_Supplied material_:
──────────

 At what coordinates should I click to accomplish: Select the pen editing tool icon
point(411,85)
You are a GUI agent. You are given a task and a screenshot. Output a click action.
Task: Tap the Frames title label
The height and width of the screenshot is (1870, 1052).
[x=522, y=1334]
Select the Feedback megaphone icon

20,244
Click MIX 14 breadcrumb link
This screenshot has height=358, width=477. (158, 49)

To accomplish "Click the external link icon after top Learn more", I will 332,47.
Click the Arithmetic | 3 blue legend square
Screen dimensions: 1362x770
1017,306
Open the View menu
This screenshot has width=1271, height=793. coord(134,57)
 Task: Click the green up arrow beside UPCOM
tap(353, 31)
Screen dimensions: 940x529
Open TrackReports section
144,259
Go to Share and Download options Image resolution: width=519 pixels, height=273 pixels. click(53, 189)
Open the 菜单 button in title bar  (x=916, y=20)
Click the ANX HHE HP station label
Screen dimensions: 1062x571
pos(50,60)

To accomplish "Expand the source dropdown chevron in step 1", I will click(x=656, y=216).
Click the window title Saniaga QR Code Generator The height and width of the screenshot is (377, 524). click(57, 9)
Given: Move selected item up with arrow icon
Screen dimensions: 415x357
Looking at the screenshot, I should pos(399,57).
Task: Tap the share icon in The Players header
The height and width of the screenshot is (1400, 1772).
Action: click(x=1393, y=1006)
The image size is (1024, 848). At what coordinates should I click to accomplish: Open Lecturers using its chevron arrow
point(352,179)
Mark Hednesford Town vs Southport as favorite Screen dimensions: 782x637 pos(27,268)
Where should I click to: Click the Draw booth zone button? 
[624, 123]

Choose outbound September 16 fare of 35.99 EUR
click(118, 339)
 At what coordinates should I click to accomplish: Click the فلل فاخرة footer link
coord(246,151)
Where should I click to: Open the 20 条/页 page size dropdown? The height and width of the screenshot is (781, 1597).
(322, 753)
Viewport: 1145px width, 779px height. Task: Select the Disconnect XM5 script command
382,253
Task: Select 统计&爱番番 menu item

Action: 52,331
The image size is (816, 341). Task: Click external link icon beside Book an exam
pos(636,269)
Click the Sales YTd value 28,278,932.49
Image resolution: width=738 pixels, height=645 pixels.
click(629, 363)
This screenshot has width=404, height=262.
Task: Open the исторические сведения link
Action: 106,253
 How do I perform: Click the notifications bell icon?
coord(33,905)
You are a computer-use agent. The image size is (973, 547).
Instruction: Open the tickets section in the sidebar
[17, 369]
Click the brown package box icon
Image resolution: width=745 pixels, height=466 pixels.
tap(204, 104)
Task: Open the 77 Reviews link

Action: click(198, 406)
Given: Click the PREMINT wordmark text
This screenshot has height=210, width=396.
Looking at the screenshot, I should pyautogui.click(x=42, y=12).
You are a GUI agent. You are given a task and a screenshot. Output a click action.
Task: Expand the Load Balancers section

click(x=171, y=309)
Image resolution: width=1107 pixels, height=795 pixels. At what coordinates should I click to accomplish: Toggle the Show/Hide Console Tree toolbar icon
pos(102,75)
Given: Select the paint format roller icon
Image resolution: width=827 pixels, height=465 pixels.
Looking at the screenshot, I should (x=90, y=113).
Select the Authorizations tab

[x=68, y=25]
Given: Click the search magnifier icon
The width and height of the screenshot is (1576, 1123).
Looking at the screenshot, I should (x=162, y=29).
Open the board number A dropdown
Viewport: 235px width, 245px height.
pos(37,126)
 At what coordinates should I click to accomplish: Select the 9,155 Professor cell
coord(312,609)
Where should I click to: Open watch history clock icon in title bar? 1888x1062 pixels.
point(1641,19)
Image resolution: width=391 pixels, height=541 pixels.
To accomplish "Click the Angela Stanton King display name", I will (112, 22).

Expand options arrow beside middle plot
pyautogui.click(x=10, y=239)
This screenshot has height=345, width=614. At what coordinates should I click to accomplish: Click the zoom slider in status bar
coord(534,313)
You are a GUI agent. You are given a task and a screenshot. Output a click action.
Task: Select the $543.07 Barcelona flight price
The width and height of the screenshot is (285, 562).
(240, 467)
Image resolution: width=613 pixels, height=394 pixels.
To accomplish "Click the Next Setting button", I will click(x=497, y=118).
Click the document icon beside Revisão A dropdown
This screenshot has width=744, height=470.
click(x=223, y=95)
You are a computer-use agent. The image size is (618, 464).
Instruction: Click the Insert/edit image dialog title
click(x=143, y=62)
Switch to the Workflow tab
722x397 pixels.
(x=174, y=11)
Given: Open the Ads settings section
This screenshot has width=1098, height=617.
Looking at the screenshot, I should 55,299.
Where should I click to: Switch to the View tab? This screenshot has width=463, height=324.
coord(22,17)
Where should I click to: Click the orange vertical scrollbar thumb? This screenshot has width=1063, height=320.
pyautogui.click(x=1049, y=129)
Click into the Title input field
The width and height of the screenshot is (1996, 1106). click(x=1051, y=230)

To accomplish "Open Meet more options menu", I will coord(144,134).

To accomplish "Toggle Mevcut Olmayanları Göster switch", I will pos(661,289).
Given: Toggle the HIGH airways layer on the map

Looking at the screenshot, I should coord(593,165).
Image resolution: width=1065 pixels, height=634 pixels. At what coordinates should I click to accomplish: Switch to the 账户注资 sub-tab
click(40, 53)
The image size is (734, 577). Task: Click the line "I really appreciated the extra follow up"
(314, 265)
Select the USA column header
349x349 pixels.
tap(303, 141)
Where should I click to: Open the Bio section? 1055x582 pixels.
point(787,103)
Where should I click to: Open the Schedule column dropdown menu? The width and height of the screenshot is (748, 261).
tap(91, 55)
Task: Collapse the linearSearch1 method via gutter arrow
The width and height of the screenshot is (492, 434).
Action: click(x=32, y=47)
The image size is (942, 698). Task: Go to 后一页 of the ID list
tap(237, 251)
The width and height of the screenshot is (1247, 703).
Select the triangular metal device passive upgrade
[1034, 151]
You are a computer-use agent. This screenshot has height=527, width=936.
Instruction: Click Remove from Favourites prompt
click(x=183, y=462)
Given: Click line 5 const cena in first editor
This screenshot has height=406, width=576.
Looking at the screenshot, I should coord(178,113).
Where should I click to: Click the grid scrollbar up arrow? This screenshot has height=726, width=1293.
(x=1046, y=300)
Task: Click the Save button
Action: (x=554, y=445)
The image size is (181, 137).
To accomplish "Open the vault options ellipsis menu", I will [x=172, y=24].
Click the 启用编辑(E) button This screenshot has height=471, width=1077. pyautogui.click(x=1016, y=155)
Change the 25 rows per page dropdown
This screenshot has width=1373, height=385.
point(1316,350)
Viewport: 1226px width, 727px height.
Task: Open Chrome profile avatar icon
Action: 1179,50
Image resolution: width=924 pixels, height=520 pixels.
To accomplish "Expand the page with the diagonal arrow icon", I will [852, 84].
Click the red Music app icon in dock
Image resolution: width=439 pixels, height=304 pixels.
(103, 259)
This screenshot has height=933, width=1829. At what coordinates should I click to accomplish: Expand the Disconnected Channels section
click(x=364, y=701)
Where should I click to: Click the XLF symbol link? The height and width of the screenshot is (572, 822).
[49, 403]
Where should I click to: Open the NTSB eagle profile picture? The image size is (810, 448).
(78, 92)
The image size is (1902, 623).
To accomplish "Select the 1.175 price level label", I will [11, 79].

──────────

_Instructions for the task_: In the material, start at the line containing "Image resolution: width=613" and stop after the line containing "(x=174, y=11)". Lay out those lines as a Markdown table with the columns Row and Line, numbering rows from 1 and omitting blank lines.

_Exercise response_:
| Row | Line |
|---|---|
| 1 | Image resolution: width=613 pixels, height=394 pixels. |
| 2 | To accomplish "Click the Next Setting button", I will click(x=497, y=118). |
| 3 | Click the document icon beside Revisão A dropdown |
| 4 | This screenshot has width=744, height=470. |
| 5 | click(x=223, y=95) |
| 6 | You are a computer-use agent. The image size is (618, 464). |
| 7 | Instruction: Click the Insert/edit image dialog title |
| 8 | click(x=143, y=62) |
| 9 | Switch to the Workflow tab |
| 10 | 722x397 pixels. |
| 11 | (x=174, y=11) |